3. I am speechless at Skow's naïveté. He made a very useless point about the verb “to explain” and
the word “explanation” to designate answers to wh-questions other than “why,” such as explaining
how to get somewhere, or explaining that one is not feeling well, or explaining who will be at a
party, and so on. Then he says: what scientists are interested in are explanations in the context of
why questions so, for the sake of clarity, we should speak of a “theory of answers to why questions”
instead of a “theory of explanation.” Good thing philosophers are not directors of communication...
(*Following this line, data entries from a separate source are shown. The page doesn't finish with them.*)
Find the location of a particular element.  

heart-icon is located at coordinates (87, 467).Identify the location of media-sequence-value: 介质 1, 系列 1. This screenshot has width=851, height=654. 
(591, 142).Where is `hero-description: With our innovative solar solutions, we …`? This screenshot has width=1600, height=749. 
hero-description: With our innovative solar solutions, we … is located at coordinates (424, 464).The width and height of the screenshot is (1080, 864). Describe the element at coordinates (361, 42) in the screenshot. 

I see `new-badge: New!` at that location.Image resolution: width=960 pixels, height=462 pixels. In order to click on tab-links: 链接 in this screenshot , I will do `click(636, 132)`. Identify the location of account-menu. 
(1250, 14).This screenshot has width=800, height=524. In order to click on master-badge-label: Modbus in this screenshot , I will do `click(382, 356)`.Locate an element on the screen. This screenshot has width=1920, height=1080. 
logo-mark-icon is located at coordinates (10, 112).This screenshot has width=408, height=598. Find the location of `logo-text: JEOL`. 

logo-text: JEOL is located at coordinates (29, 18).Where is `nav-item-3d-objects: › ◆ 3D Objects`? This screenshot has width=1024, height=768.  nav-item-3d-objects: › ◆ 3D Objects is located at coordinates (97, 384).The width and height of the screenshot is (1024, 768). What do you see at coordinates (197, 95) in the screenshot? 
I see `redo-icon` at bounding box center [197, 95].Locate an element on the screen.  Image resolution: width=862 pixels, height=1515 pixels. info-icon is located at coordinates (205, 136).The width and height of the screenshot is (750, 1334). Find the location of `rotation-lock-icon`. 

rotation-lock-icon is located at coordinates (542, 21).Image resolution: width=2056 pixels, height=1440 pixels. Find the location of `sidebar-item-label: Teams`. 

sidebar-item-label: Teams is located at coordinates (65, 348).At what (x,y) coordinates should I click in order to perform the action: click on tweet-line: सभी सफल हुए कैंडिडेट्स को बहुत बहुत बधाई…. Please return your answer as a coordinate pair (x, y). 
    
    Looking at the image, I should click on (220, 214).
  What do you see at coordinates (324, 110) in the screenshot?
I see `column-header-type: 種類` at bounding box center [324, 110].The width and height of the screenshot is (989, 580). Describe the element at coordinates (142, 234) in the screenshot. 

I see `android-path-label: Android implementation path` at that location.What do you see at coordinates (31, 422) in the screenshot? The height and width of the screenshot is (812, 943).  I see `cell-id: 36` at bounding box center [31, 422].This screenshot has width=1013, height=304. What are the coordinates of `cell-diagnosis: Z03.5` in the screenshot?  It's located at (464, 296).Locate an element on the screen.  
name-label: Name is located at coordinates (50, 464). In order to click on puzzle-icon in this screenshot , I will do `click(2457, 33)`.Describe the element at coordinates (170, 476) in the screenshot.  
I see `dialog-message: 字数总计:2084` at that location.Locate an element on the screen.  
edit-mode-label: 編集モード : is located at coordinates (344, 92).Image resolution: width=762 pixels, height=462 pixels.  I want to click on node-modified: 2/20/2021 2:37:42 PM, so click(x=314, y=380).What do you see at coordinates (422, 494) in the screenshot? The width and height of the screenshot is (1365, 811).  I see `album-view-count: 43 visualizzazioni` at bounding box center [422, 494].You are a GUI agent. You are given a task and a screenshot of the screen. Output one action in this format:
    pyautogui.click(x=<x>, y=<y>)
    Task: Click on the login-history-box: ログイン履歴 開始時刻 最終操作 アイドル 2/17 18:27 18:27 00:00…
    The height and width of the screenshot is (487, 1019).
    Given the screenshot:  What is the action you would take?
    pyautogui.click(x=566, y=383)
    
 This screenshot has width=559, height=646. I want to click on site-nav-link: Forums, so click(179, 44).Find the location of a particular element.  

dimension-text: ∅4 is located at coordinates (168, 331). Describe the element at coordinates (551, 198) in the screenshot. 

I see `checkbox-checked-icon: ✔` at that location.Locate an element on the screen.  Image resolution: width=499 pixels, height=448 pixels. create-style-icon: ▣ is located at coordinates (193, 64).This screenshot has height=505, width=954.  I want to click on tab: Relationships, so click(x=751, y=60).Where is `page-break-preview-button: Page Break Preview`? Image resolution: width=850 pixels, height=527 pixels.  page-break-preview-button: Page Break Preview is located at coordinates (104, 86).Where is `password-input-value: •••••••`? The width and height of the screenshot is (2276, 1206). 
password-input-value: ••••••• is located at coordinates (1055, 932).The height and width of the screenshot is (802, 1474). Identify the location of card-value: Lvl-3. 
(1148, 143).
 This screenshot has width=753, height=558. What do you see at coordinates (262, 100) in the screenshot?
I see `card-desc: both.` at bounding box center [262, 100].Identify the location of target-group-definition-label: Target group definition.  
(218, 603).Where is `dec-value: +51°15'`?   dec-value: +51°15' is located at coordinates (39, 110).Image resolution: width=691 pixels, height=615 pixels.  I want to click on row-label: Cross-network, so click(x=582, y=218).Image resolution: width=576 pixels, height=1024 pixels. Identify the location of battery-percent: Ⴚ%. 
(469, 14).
Every single philosopher in the entire existence of the Universe has dedicated perfectly the totality
of their time to studying what Skow calls a “theory of answers to why questions” by calling it
“theory of explanation.” In the entire history of the whole of the Multiverse, there is exactly a single
person which thinks that “theory of explanation” must mean, or suggests the meaning, of a theory of
explanations as speech acts (like illustrating and formulating, which Austin calls expositives). (It's
Skow.) They research what it is to be the answer to a why question.